## Your assignment
Entries follow. Give back exactly the lines starting at the one containing "Lees ervaring (144, 270)" and ending at the one containing "Blog Haartransplantatie Turkije (56, 2414)", and no other lines.

## The data

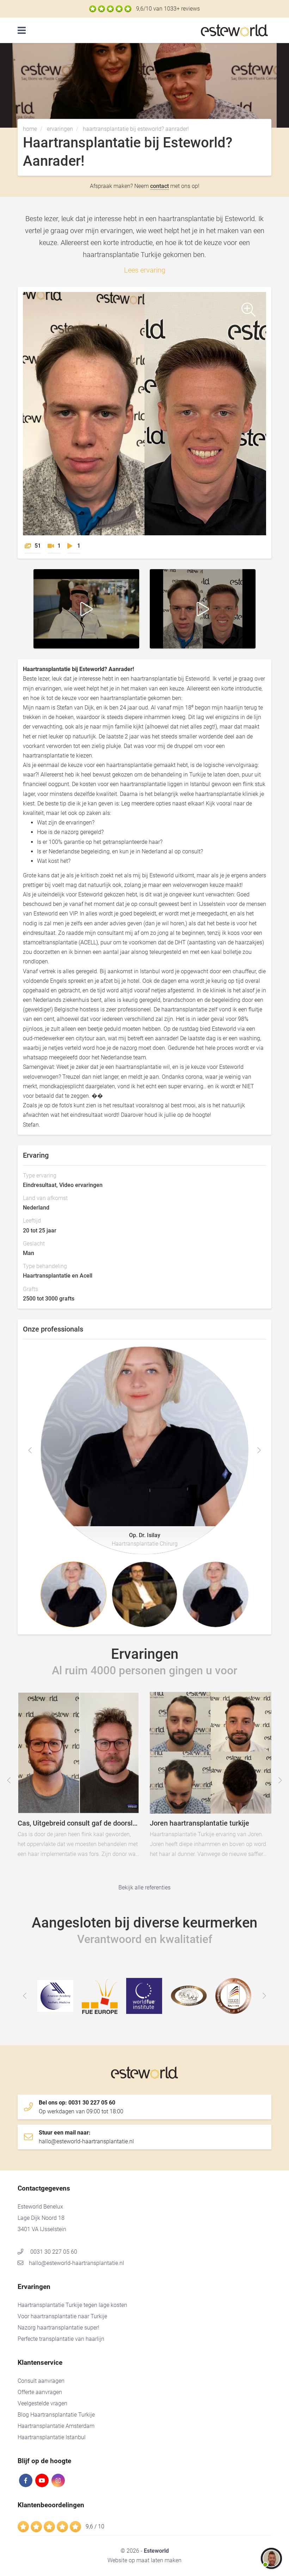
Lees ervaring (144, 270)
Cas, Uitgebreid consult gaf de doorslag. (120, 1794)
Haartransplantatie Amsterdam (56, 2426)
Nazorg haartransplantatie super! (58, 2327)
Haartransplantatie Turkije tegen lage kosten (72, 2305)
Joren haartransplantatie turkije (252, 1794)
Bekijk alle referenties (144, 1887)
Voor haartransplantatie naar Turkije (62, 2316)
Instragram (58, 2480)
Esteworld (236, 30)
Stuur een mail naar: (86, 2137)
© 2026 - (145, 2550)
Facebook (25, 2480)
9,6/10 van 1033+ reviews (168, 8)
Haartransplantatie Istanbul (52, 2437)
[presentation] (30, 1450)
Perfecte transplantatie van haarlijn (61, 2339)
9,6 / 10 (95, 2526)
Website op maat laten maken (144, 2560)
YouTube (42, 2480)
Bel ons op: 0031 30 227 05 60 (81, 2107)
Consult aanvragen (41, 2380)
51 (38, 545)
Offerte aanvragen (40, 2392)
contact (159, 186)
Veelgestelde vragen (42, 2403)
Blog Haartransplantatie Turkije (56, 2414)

==

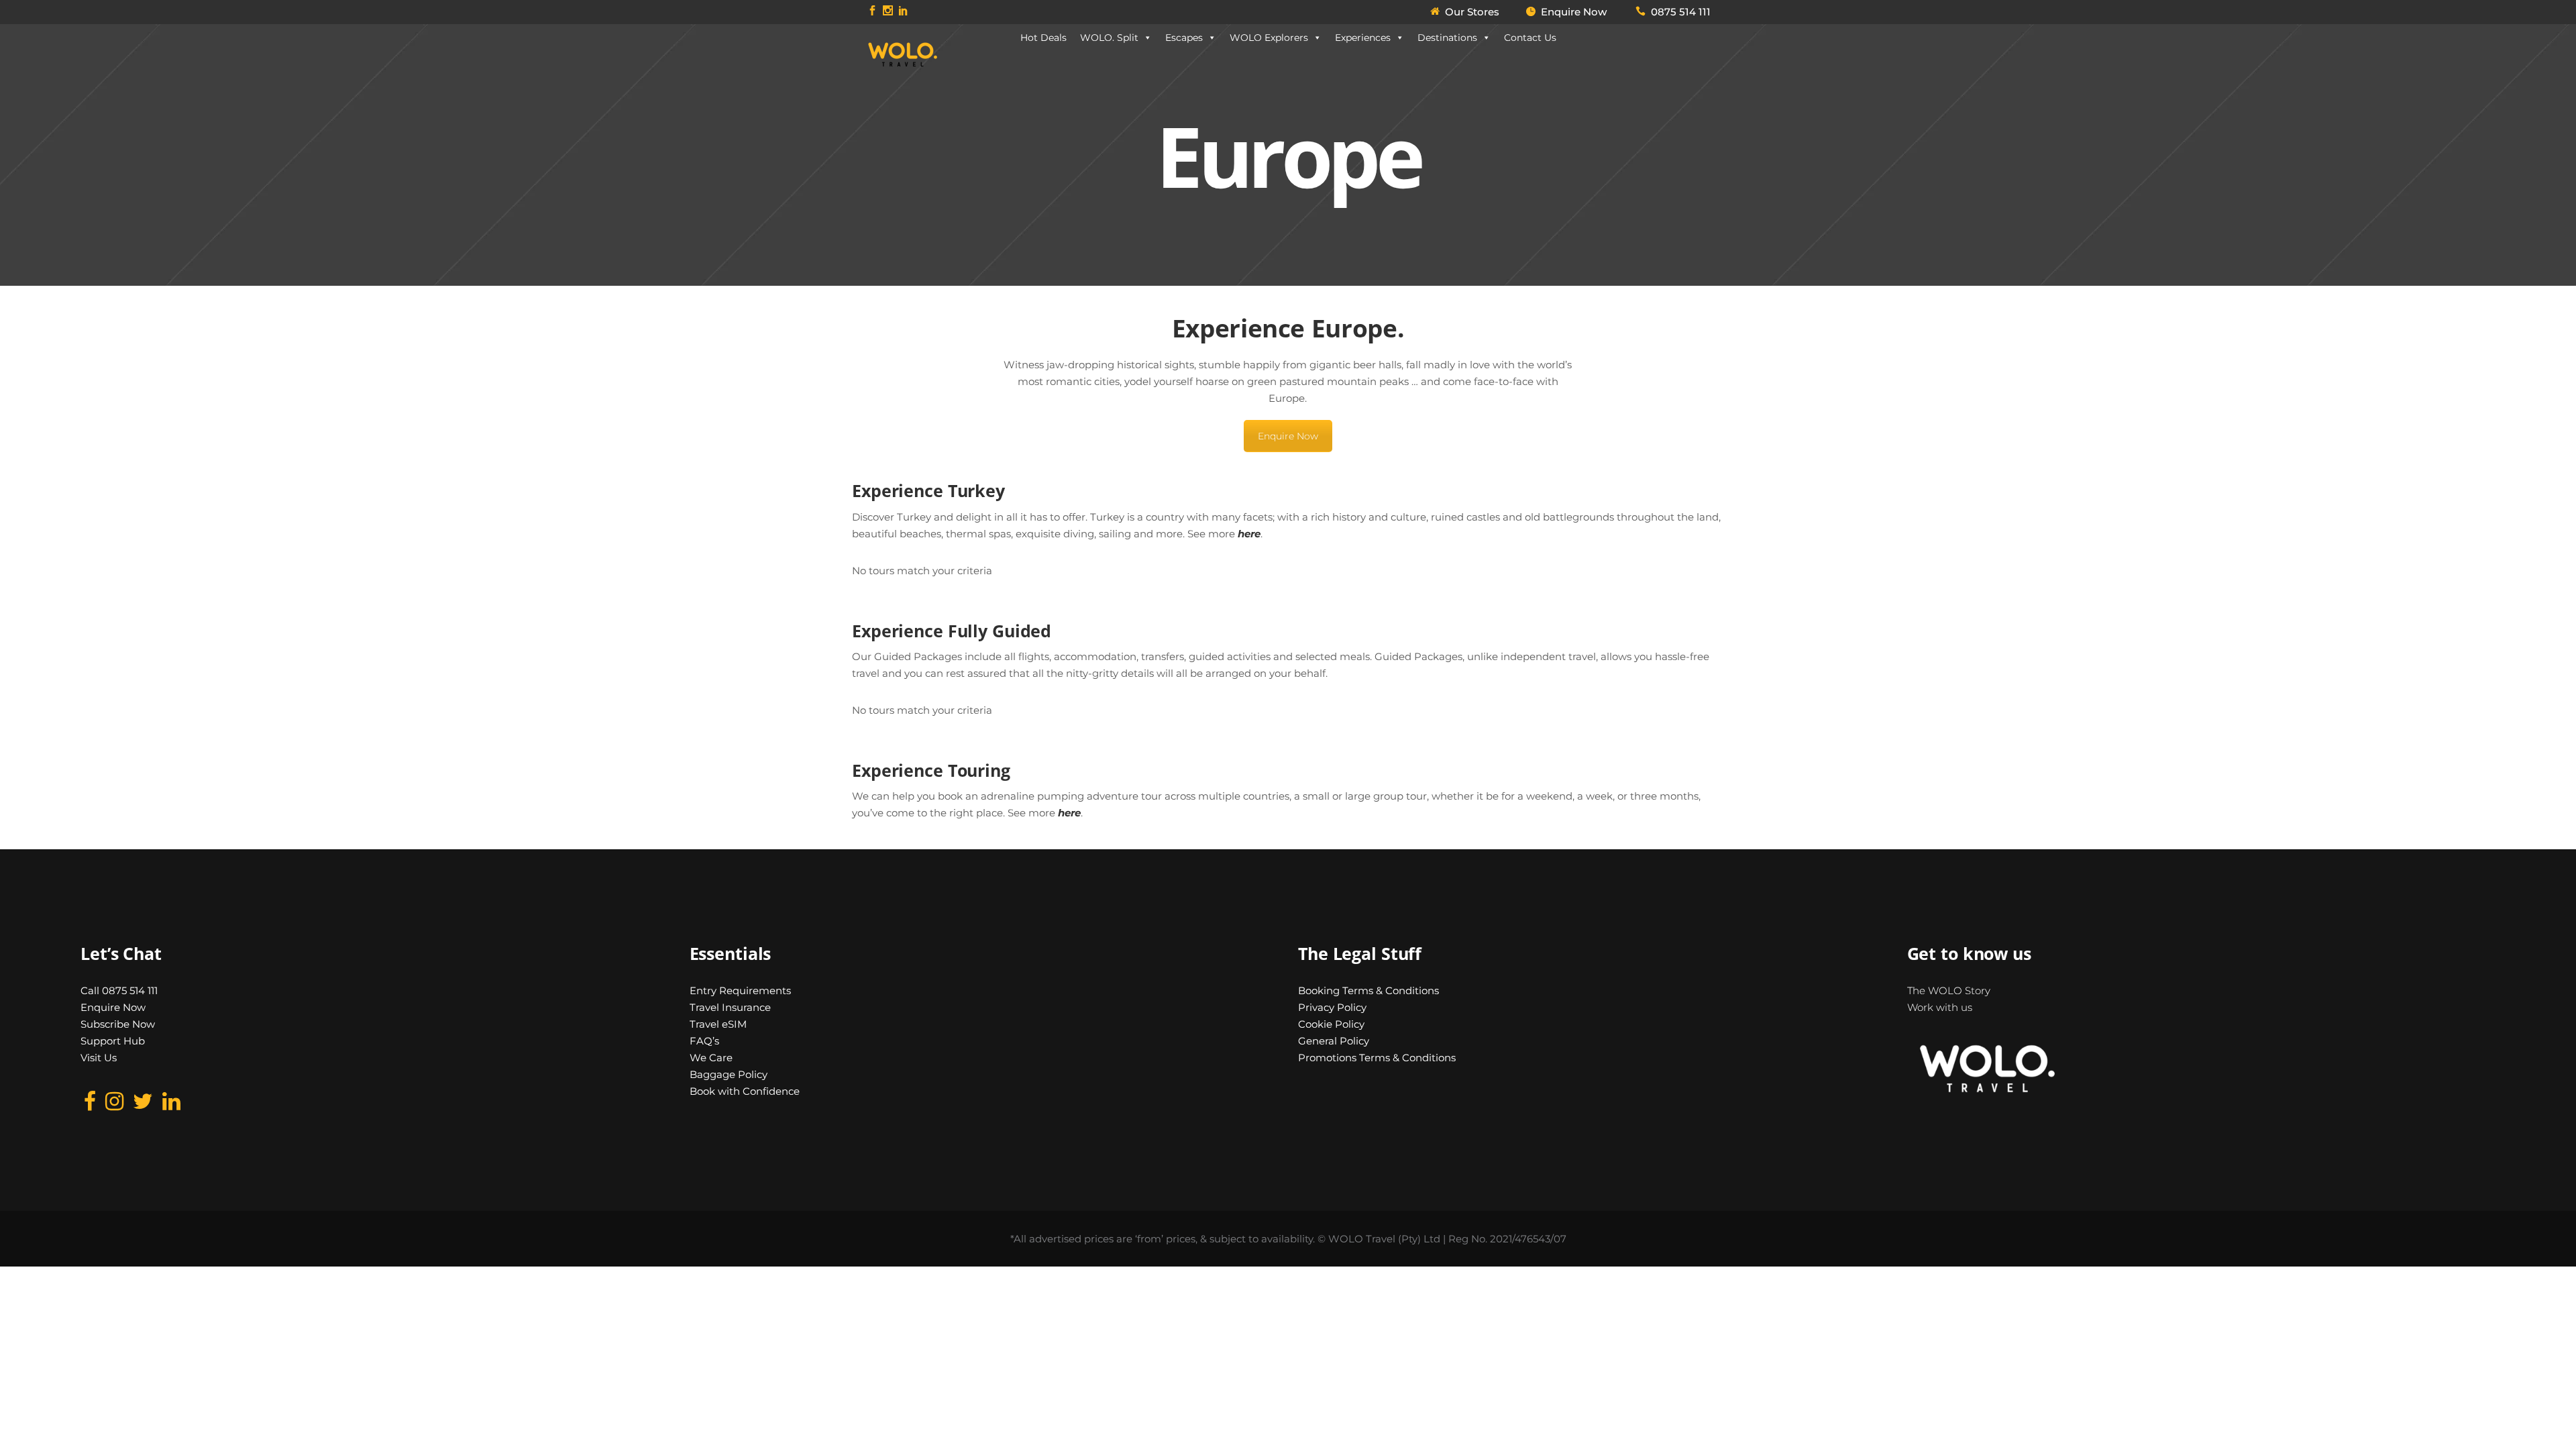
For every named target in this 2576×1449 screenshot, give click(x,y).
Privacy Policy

## Result for this task
Lees ervaring (144, 270)
Cas, Uitgebreid consult gaf de doorslag. (120, 1794)
Haartransplantatie Amsterdam (56, 2426)
Nazorg haartransplantatie super! (58, 2327)
Haartransplantatie Turkije tegen lage kosten (72, 2305)
Joren haartransplantatie turkije (252, 1794)
Bekijk alle referenties (144, 1887)
Voor haartransplantatie naar Turkije (62, 2316)
Instragram (58, 2480)
Esteworld (236, 30)
Stuur een mail naar: (86, 2137)
© 2026 - (145, 2550)
Facebook (25, 2480)
9,6/10 van 1033+ reviews (168, 8)
Haartransplantatie Istanbul (52, 2437)
[presentation] (30, 1450)
Perfecte transplantatie van haarlijn (61, 2339)
9,6 / 10 (95, 2526)
Website op maat laten maken (144, 2560)
YouTube (42, 2480)
Bel ons op: 0031 30 227 05 60 (81, 2107)
Consult aanvragen (41, 2380)
51 (38, 545)
Offerte aanvragen (40, 2392)
contact (159, 186)
Veelgestelde vragen (42, 2403)
Blog Haartransplantatie Turkije (56, 2414)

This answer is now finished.